Getting started with Libxml2 and Python
Getting to grips with Libxml2 and Python can be a frustrating experience, particularly as in-depth, accurate Python documentation is hard to find on the Web.
Many Python developers seem to dislike the Libxml2 bindings, as they are 'un-Pythonic' and much too C-like. This however misses the point of Libxml2. The point being that this library is portable, mature, extremely full-featured and *very* fast.
In the process of writing this tutorial, I hung out in the #xml channel on irc.gnome.org, and subscribed to the xml@gnome.org mailing list - I was given a lot of help when things weren't obvious! Although there's not a massive amount of activity on IRC, or in the mailing list on a daily basis, I would definitely recommend spending some time browsing the archive - or using Google to search it when you have questions. Additionally, I have found the people in the Libxml2 community very helpful.
Manipulating XML using Libxml2 is fairly straightforward when you have a couple of working examples, however that tends to be the problem in Python. Finding working examples tends to be a bit of a hit-and-miss affair.
The first place to look is in the examples folder in the documentation installed with your release (/usr/share/doc/libxml2-python-2.6.27/examples on my machine).
TODO: where are the examples on a number of distributions/platforms?

• [Material]

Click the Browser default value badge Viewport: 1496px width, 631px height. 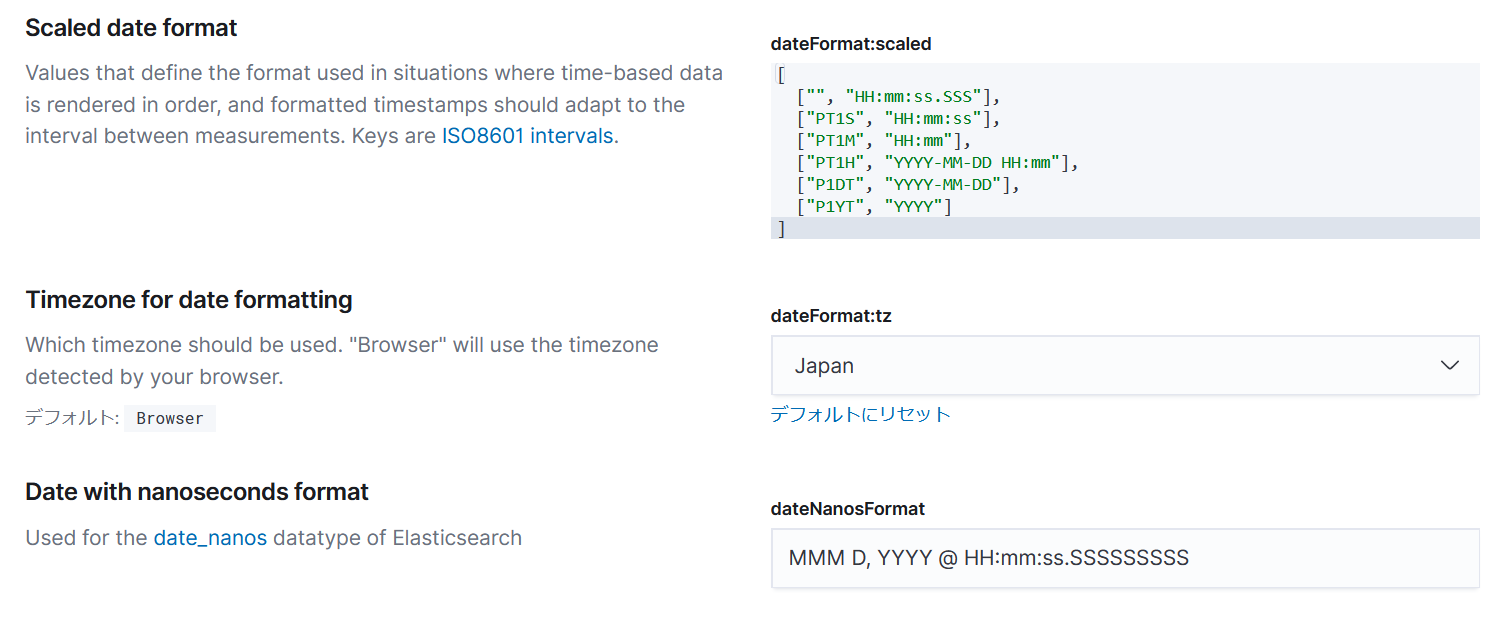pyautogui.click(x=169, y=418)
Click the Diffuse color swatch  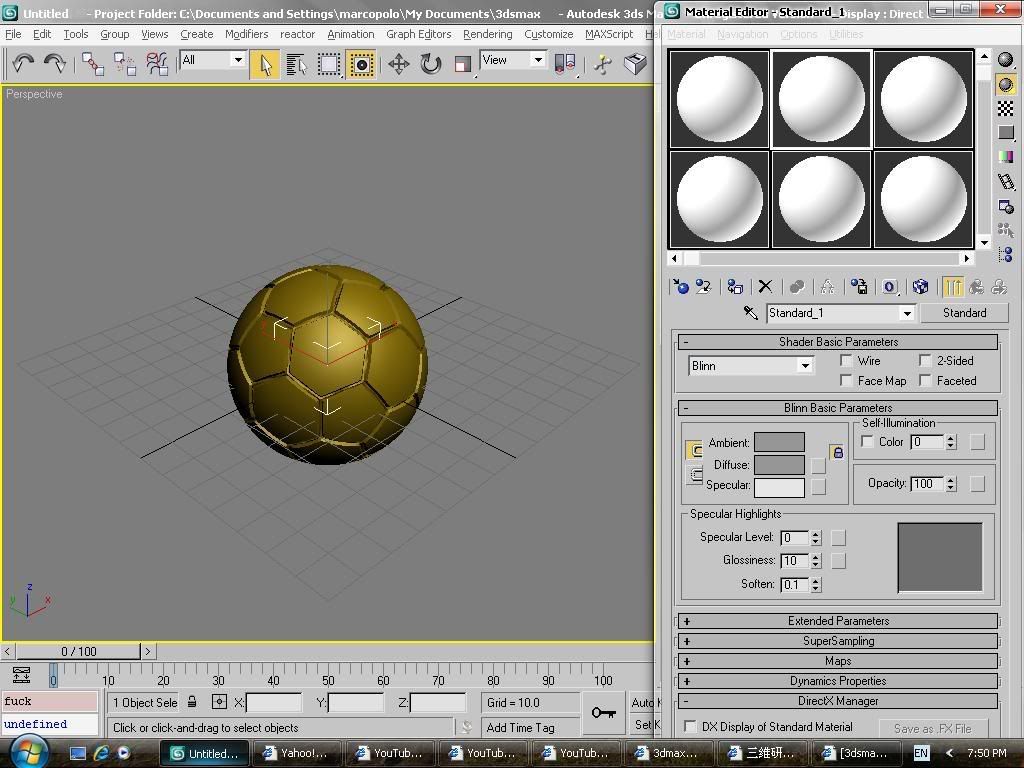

• [Work instructions]
(a) Transcribe the passage of the Libxml2 and Python text starting at "In the process" and ending at "community very helpful.".
(b) Which IRC channel did the writer of the Libxml2 and Python text spend time in while writing the tutorial?
The lines are a separate set of material unrelated to the Libxml2 and Python text.

• [Solved problems]
(a)
In the process of writing this tutorial, I hung out in the #xml channel on irc.gnome.org, and subscribed to the xml@gnome.org mailing list - I was given a lot of help when things weren't obvious! Although there's not a massive amount of activity on IRC, or in the mailing list on a daily basis, I would definitely recommend spending some time browsing the archive - or using Google to search it when you have questions. Additionally, I have found the people in the Libxml2 community very helpful.

(b) The #xml channel on irc.gnome.org.